Screen grounding examples
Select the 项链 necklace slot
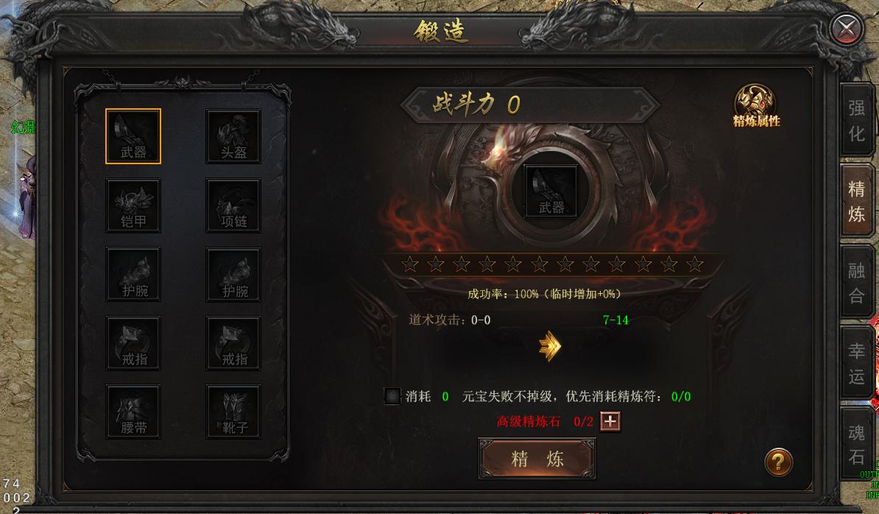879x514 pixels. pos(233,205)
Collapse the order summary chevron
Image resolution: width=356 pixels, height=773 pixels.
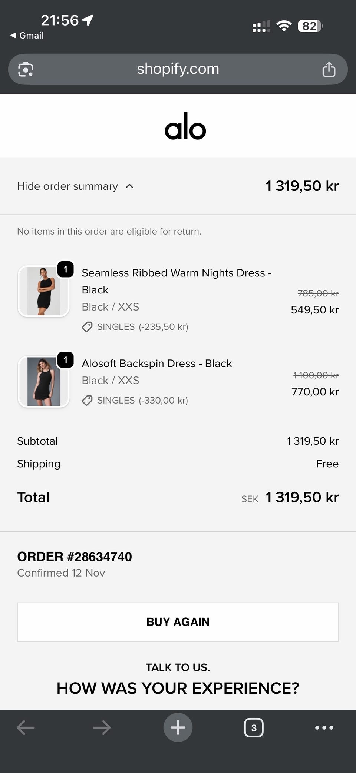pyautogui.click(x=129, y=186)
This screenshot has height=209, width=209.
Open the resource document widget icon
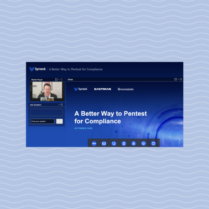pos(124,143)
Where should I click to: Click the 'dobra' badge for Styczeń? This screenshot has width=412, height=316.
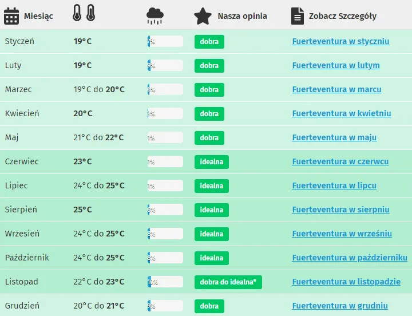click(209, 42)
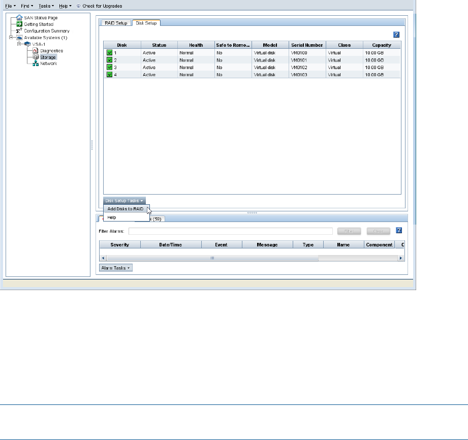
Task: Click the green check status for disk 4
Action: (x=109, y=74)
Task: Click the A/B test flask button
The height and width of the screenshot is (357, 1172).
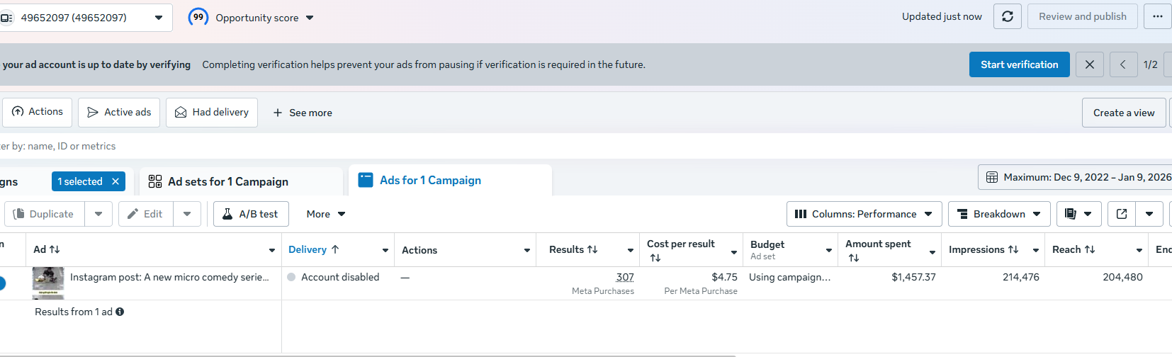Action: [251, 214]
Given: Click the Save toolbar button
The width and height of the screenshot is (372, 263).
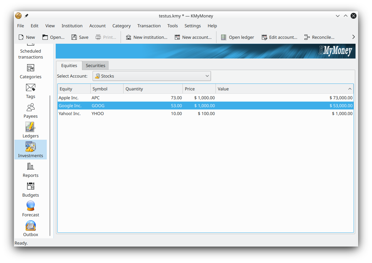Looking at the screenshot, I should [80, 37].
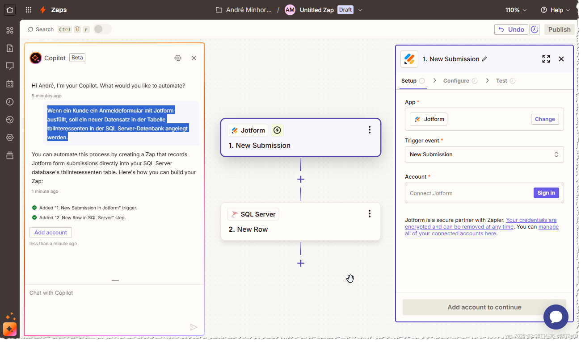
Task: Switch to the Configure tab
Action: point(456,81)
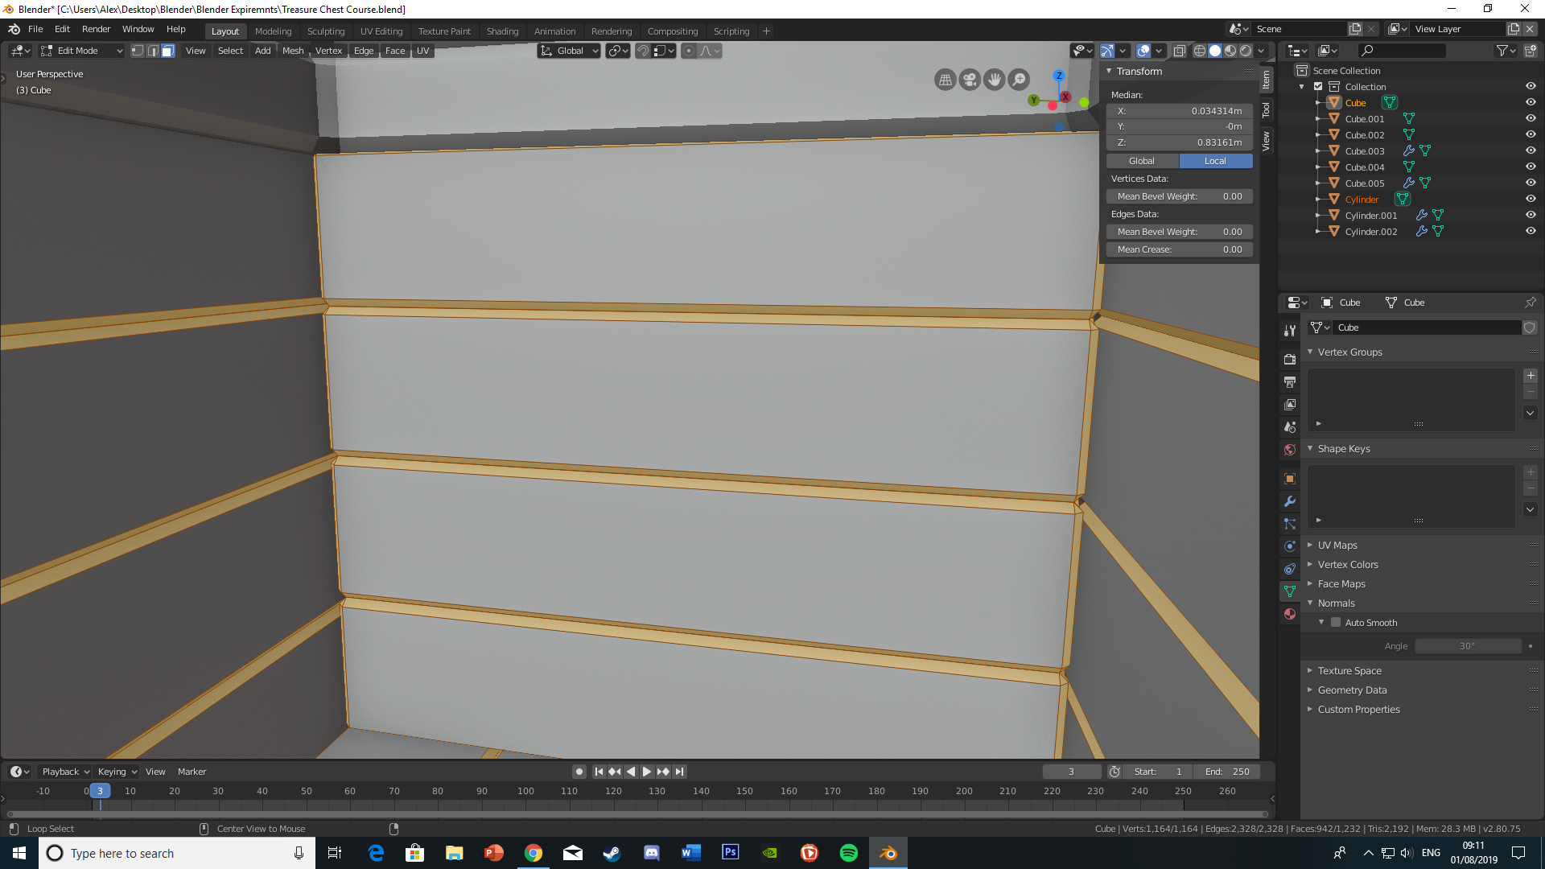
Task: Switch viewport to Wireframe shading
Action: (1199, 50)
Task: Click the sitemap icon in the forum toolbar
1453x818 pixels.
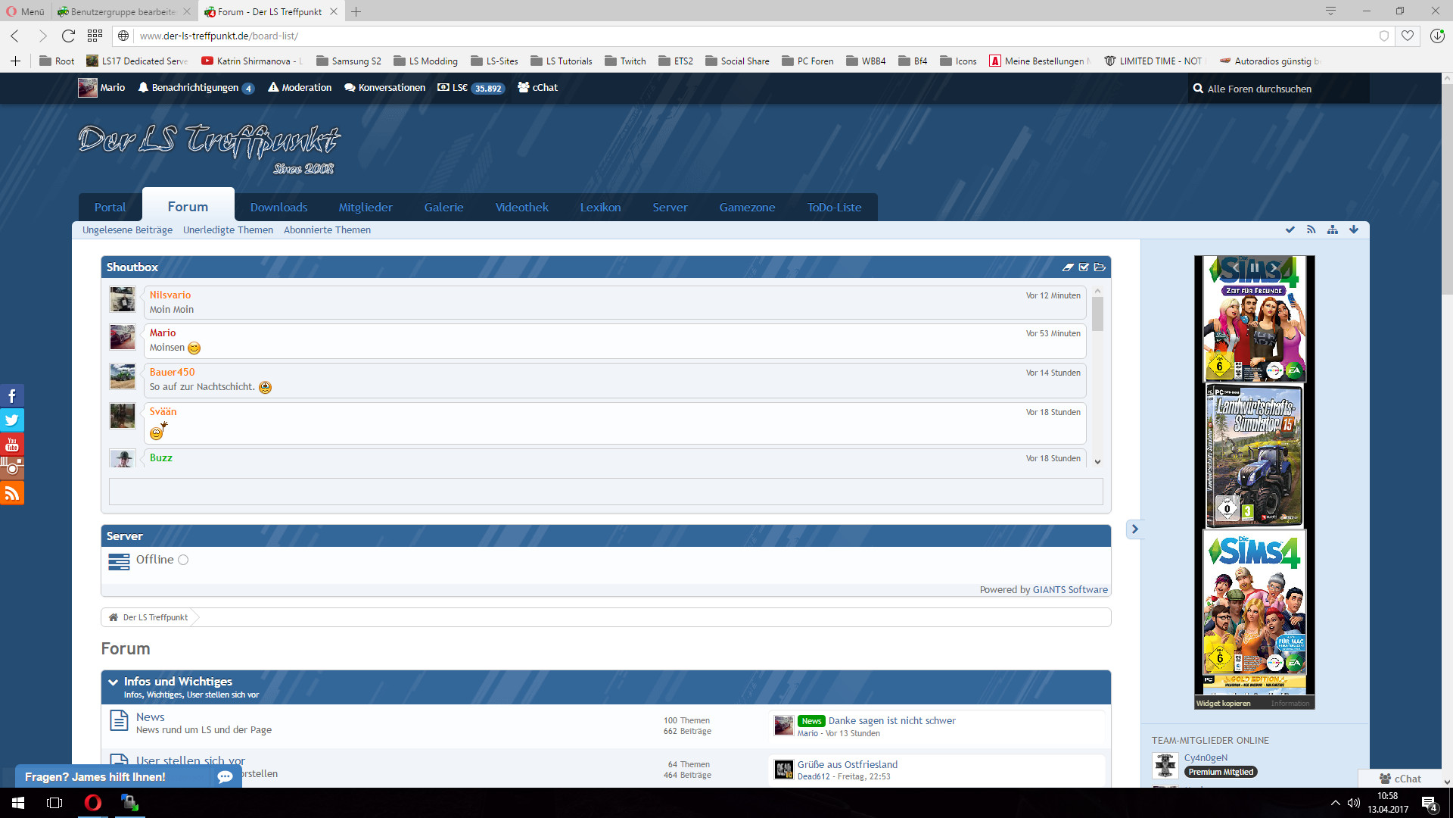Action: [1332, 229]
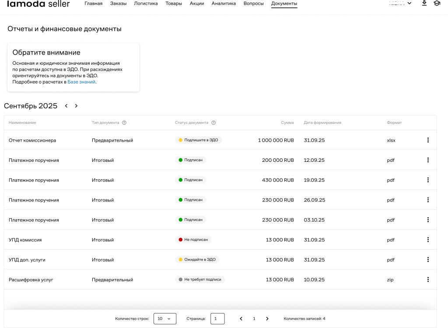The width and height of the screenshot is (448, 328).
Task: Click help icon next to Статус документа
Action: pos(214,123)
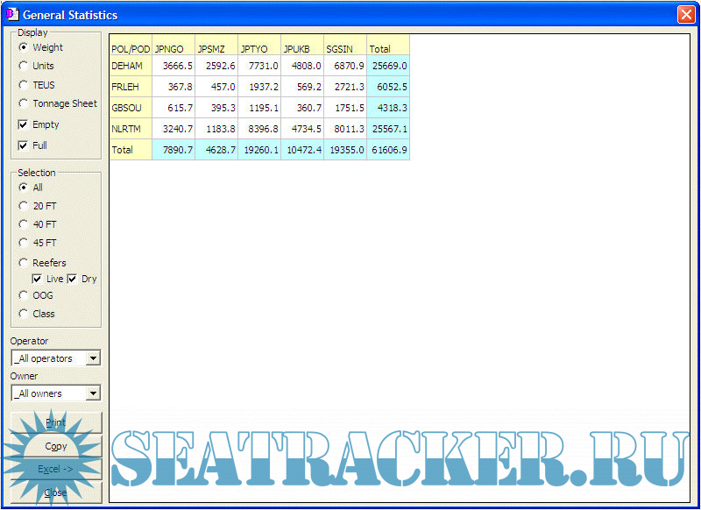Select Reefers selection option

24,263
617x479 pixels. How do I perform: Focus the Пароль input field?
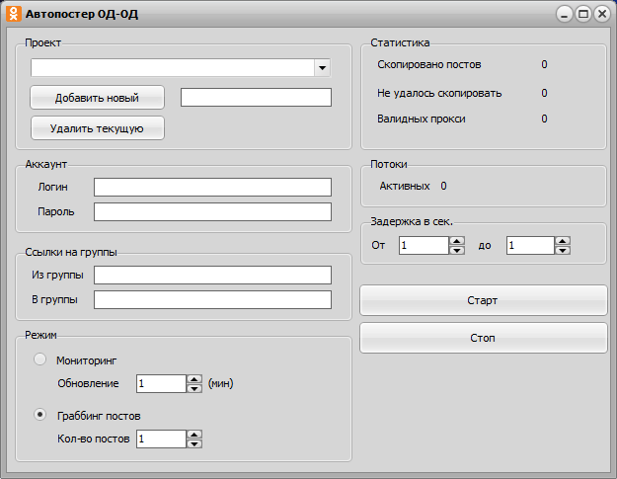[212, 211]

> _Aim of the task_: Copy every one of the records above word for word, but leave out the pictures.

> _The answer_:
Select the 项链 necklace slot
879x514 pixels. pos(233,205)
Collapse the order summary chevron
Image resolution: width=356 pixels, height=773 pixels.
pyautogui.click(x=129, y=186)
This screenshot has height=209, width=209.
Open the resource document widget icon
pos(124,143)
Where should I click to: Click the 'dobra' badge for Styczeń? This screenshot has width=412, height=316.
click(209, 42)
Task: Click the green check status for disk 4
Action: (x=109, y=74)
Task: Click the A/B test flask button
The height and width of the screenshot is (357, 1172).
Action: [251, 214]
Given: Click the Save toolbar button
The width and height of the screenshot is (372, 263).
Looking at the screenshot, I should [80, 37].
Task: Switch to the Configure tab
Action: point(456,81)
Task: Switch viewport to Wireframe shading
Action: (1199, 50)
Task: Click the sitemap icon in the forum toolbar
1453x818 pixels.
Action: [1332, 229]
The width and height of the screenshot is (448, 328).
Task: Click help icon next to Статус документа
Action: pos(214,123)
Select Reefers selection option

24,263
617x479 pixels. How do I perform: Focus the Пароль input field?
[212, 211]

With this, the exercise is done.